ワインとシエスタとフットボールとBACK NUMBER
オシムが語る台風被害と天皇即位、
アジア人監督が欧州で活躍する未来。
text by
田村修一Shuichi Tamura
photograph byGetty Images
posted2019/11/14 11:40
ELのグループリーグ戦でマンチェスター・ユナイテッドと対戦したパルチザン・ベオグラードの浅野拓磨。
多くの人たちが混じり合う世界が拡大している。
――代表に関しては順調です。まだワールドカップ2次予選ですが首位をキープして、問題なく最終予選に進むでしょう。
「たしかに日本サッカーはとても豊かになった。

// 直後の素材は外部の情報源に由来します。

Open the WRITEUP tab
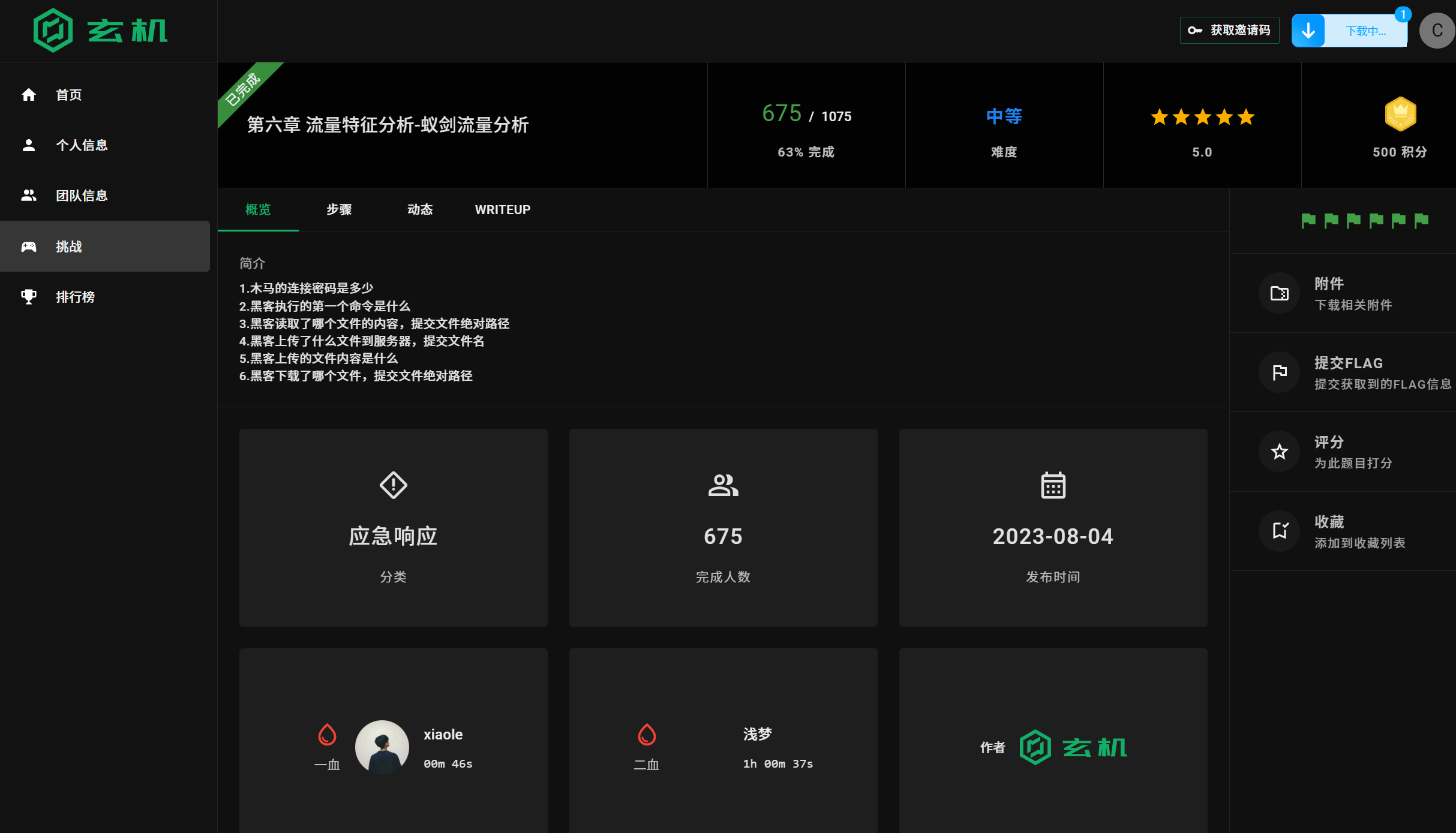Viewport: 1456px width, 833px height. [x=502, y=210]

これだけ多くの選手がヨーロッパでプレーするのは、私のころは考えられないことだった。日本に限らずアジアの選手も欧州で増えてきた。大きな進歩だ。
そんな選手の中から、常に何人かがプラスアルファを代表チームにもたらす。例えば躍動感や戦いの激しさなども……。だから、日本の試合はいつ見ても本当に楽しい。時が過ぎるに従って、どの試合にも独特な趣が出てくる。ちょっとエキゾチックで、テクニカルであると同時に闘志にも溢れている。

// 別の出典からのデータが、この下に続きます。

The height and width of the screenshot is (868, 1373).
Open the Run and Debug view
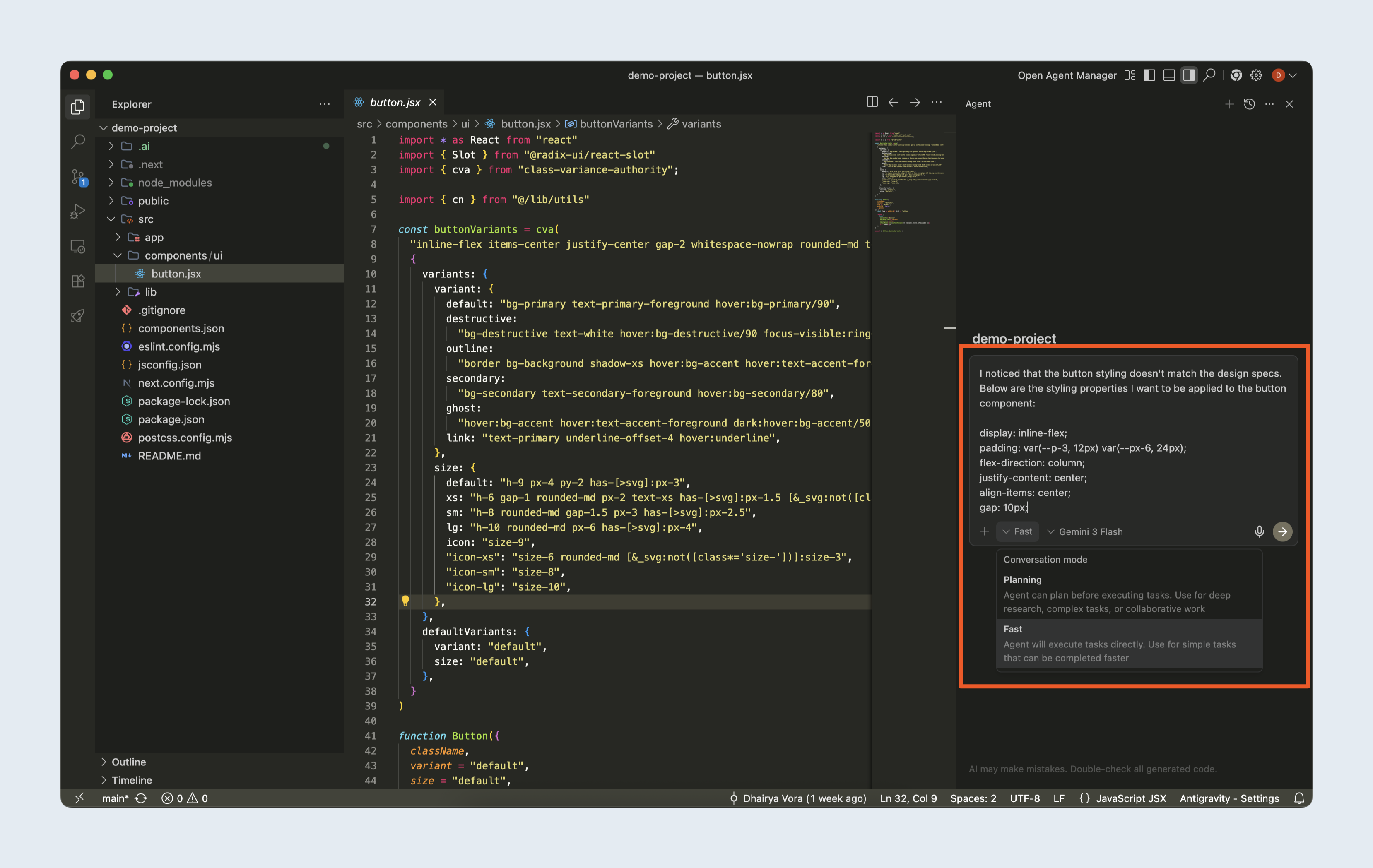(78, 212)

アジアの選手が混ざることでヨーロッパのサッカーもより豊かになったと感じる。同じピッチで一緒にプレーすること、同じ社会に一緒に住むことで世界がより混じりあい活性化した。
こうした混合は必然だ。人はひとりで生きることはできないし、1つの民族、1つの国家が孤立して生きることもできないからだ。多くの人たちが混じりあっていくのは世界の大きな流れだといえる。サッカーもその方向で進化して、これからもずっと豊かであり続けてほしいと思っている。
それで……日本にも新しい選手は出てきたか?」
パルチザン・浅野拓磨の活躍を褒める。
――若い世代は伸びています。10代にしてヨーロッパで活躍する選手が出てきました。あなたの周囲だと、南野拓実はずっとザルツブルクですし、この夏には浅野拓磨がパルチザンに加入しました。
「パルチザンの試合は昨夜見た。ヨーロッパリーグのマンチェスター・ユナイテッド戦だ。髪を白く染めていたのが浅野だろう。スピード豊かで機動力もありよく戦っていた。相手ディフェンスとの戦いでも決して負けていなかった。
パルチザンでこれだけのことができるのだから、さらにこれから進歩していくのは間違いない。選手をどう発掘したらいいかといういい見本に彼がなっている。彼が加わったことでパルチザンはよりダイナミックになり、プレーにスピードと躍動感が生まれた。
そうした彼の良さを、日本代表でもさらに活用できるようになることを望む。それで日本はさらに進化できるのだから。
同じような可能性は中国のサッカーにもある。日本の十倍の人口を中国は抱えるのだから、量的な観点からポテンシャルは大きい。今ではヨーロッパサッカーへの関心も高まったと聞く。日本はここまで進歩したが、その後に続くのは中国なのかインドなのか……。韓国はすでに高いレベルに達しているが、さらに発展していって欲しい。